I know you don't have to go to London to understand the value this country gains from migrant workers, Indeed, here in Norfolk large elements of the economy are dependent on workers from the EU. Companies like Bernard Matthews, Kinnerton Chocolates and various others, most notably in food production and agriculture, are utterly dependent on workers from Poland and Portugal. However, I was astonished by the state of dependency on migrant workers in London.

Aside from when we went to the theatre (where all the staff appeared to be British), every bar, coffee shop, restaurant, indeed, even our hotel, was staffed almost exclusively by very well spoken, helpful and polite workers from the European mainland.

I know it must be easy for the "little England" brigades sat in rural Berkshire to moan about the influx of "foreigners", but we need to examine why it is that we now have hundreds of thousands of foreigners in this country doing jobs that British people could do, but why it is that 1.5 million British people would rather accept state benefits rather than go out to work.

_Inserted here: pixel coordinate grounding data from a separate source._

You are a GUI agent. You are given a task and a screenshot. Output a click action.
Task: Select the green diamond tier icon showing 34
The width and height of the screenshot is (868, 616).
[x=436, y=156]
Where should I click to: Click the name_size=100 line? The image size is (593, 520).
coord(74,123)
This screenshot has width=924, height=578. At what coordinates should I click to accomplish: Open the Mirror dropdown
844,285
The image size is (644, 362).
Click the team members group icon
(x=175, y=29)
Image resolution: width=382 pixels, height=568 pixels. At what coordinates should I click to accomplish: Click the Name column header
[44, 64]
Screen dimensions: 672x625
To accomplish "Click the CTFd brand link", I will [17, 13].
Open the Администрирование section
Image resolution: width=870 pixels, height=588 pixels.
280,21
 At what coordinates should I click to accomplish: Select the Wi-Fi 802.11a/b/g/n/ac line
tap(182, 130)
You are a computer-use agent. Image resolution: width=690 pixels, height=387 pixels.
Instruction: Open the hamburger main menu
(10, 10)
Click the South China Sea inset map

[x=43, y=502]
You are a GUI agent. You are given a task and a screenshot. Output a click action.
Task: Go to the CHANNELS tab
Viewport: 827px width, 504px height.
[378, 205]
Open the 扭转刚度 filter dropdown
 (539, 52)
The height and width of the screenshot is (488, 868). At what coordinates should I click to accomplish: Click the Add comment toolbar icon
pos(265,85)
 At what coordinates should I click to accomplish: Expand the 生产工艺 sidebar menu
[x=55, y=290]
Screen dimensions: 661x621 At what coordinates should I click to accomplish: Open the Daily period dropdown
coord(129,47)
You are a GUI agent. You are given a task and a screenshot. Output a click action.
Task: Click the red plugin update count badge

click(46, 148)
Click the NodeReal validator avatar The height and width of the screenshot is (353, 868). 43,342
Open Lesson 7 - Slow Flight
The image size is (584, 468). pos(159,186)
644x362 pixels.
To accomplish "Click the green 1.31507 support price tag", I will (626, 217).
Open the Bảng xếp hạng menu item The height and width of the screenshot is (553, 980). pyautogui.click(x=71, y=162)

The fact is that these migrant workers from the EU are not taking British workers jobs as people like to complain, in fact they do the jobs that too many British people feel are beneath them. What a terrible indictment of what our society has become that we pay people so very much to stay at home and do nothing. Then we seek to criticise those who come over here. uproot themselves from their families and friends, learn a new language and come to the UK to do jobs that British people are "too good for" .

I was reading my wife's magazine on the way home on the train yesterday and there was a story about a woman about 20 years of age. She has two children, gets £17,000 a year in benefits and was moaning that it was not enough.

It does make me wonder whether we need to be asking much more serious questions about how we have, in this country, allowed ourselves to believe that we have rights, but no responsibilities that go with them.

To my mind we should all be concerned about the fact that we can support and provide so much for so many people that care little for society, about their own self respect, and care not one jot about getting a job yet we have soldiers going out to fight for this country, who get wounded, and seem to get left with very little by the government.

Something has broken in this country, indeed in society as a whole, and it is difficult to see how it can be fixed.

6 comments:

Andrew Allison said...

Totally agree. I heard someone on the radio talking about Polish workers. He said they were twice as productive as their British couterparts. I'll give your post a link on my blog.

donpaskini said...

The main reasons why people accept benefits rather than go out to work are because they can't find a job, or they can't afford to work.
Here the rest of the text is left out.